(Stored records)
'''

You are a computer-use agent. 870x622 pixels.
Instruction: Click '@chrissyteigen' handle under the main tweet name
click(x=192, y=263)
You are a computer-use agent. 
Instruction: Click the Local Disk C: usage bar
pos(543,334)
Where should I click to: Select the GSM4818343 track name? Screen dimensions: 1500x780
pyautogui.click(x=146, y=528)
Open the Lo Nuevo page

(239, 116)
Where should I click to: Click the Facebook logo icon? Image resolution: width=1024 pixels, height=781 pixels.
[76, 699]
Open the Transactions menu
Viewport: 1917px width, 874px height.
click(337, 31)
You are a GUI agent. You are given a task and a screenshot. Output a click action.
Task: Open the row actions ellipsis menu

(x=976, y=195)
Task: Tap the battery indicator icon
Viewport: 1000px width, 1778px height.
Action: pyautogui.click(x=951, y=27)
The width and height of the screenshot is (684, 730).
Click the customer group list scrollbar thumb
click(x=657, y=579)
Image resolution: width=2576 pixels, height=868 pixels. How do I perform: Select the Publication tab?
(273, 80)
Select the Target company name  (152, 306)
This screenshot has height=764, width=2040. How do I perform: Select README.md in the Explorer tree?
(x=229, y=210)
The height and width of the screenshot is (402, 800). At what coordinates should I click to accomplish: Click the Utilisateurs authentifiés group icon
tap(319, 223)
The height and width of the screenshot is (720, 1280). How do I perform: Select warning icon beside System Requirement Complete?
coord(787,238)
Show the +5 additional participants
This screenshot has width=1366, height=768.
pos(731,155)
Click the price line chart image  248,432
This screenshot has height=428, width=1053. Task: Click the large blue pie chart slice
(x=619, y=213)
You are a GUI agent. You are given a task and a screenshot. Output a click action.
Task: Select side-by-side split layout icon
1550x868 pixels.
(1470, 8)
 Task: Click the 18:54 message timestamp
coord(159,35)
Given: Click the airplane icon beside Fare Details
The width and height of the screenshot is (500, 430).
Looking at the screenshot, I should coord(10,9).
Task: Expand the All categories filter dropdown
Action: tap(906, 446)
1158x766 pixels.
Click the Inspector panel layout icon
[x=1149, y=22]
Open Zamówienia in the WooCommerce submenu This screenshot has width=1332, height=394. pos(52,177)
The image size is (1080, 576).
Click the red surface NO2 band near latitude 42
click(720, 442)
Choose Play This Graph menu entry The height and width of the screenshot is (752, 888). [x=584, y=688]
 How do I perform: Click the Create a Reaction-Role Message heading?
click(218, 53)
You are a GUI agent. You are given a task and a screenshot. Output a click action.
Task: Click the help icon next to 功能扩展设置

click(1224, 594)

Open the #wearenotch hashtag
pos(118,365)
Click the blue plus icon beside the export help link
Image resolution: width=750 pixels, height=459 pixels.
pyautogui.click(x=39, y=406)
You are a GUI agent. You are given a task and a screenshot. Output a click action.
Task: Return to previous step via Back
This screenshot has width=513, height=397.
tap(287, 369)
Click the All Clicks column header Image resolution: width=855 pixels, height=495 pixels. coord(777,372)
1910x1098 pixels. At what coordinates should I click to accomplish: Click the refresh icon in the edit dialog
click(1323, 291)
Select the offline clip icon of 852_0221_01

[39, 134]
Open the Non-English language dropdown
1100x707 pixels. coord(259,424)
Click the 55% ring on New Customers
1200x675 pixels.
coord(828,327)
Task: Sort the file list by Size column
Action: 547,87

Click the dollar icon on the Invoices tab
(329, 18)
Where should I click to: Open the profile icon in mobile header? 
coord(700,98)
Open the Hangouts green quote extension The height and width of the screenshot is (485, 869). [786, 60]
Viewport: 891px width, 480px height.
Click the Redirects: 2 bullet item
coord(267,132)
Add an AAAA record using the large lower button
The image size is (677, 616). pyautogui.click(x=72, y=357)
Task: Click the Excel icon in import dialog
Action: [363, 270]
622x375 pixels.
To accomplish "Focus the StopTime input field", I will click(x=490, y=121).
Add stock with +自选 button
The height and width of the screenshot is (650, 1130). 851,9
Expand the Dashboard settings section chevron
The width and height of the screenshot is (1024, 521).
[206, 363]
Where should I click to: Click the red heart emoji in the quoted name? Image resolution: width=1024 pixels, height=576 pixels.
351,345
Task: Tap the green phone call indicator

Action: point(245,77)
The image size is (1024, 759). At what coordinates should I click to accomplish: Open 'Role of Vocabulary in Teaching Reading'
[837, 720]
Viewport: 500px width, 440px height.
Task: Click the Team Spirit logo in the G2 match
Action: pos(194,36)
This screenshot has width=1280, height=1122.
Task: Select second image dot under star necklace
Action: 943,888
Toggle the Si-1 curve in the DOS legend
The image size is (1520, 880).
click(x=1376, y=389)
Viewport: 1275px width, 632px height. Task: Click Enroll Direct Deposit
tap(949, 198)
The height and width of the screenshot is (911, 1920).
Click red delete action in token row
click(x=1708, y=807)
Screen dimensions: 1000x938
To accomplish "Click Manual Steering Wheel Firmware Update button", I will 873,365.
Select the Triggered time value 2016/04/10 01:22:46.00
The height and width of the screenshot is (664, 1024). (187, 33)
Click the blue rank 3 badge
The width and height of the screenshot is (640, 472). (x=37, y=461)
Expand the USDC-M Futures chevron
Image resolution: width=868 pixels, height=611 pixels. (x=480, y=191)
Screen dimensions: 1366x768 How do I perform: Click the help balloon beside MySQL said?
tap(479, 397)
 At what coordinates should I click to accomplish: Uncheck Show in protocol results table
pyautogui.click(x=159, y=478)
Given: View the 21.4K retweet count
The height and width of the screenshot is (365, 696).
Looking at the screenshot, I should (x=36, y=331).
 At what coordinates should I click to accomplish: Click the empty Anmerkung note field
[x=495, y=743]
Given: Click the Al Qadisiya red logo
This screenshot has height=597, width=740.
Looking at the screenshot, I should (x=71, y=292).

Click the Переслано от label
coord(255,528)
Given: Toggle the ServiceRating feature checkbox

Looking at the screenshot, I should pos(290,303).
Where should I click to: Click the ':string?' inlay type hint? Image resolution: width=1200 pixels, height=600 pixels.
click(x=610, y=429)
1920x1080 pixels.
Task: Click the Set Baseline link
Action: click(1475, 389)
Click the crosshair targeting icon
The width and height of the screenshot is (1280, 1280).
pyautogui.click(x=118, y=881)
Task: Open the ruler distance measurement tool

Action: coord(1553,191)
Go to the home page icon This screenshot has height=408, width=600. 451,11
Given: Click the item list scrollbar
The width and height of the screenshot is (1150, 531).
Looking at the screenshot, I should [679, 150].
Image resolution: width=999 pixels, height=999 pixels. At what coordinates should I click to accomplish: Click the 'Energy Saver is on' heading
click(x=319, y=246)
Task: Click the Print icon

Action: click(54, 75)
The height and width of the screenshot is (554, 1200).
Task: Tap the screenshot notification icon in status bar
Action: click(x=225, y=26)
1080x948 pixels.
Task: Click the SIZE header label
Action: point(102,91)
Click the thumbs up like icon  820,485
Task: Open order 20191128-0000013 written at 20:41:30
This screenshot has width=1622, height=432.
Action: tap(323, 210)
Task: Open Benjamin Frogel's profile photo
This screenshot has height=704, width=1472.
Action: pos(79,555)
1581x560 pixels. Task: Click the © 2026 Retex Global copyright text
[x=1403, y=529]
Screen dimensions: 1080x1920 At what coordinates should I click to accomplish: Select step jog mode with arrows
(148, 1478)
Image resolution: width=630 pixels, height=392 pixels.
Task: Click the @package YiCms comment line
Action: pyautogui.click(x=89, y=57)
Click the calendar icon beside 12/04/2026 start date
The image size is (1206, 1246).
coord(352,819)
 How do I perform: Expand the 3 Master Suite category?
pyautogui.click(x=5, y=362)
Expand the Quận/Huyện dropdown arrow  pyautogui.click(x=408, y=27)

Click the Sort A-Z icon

'''

> What needs to be done
Find every line of the data above that holds the word "computer", then state how many there are and nothing else.

> Task answer
2